Raw records
::::::::::

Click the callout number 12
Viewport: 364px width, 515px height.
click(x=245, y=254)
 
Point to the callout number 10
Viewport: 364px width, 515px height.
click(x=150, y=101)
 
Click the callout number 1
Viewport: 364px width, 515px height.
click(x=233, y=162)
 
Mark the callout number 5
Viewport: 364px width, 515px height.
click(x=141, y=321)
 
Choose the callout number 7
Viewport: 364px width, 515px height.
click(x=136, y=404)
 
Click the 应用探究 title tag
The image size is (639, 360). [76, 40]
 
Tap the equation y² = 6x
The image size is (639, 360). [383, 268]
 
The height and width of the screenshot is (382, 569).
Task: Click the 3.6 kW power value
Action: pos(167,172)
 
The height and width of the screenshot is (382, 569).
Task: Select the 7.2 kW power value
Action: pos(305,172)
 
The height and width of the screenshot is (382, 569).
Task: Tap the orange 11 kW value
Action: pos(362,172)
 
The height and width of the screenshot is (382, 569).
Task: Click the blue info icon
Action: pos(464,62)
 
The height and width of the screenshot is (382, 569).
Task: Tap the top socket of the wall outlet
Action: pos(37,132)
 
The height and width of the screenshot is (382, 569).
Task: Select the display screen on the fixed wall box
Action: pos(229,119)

::::::::::

Please copy the data word for word, starting at its first line and stopping after the line that contains "Action: pos(167,172)".

== Response ==
Click the callout number 12
Viewport: 364px width, 515px height.
click(x=245, y=254)
 
Point to the callout number 10
Viewport: 364px width, 515px height.
click(x=150, y=101)
 
Click the callout number 1
Viewport: 364px width, 515px height.
click(x=233, y=162)
 
Mark the callout number 5
Viewport: 364px width, 515px height.
click(x=141, y=321)
 
Choose the callout number 7
Viewport: 364px width, 515px height.
click(x=136, y=404)
 
Click the 应用探究 title tag
The image size is (639, 360). [76, 40]
 
Tap the equation y² = 6x
The image size is (639, 360). [383, 268]
 
The height and width of the screenshot is (382, 569).
Task: Click the 3.6 kW power value
Action: pos(167,172)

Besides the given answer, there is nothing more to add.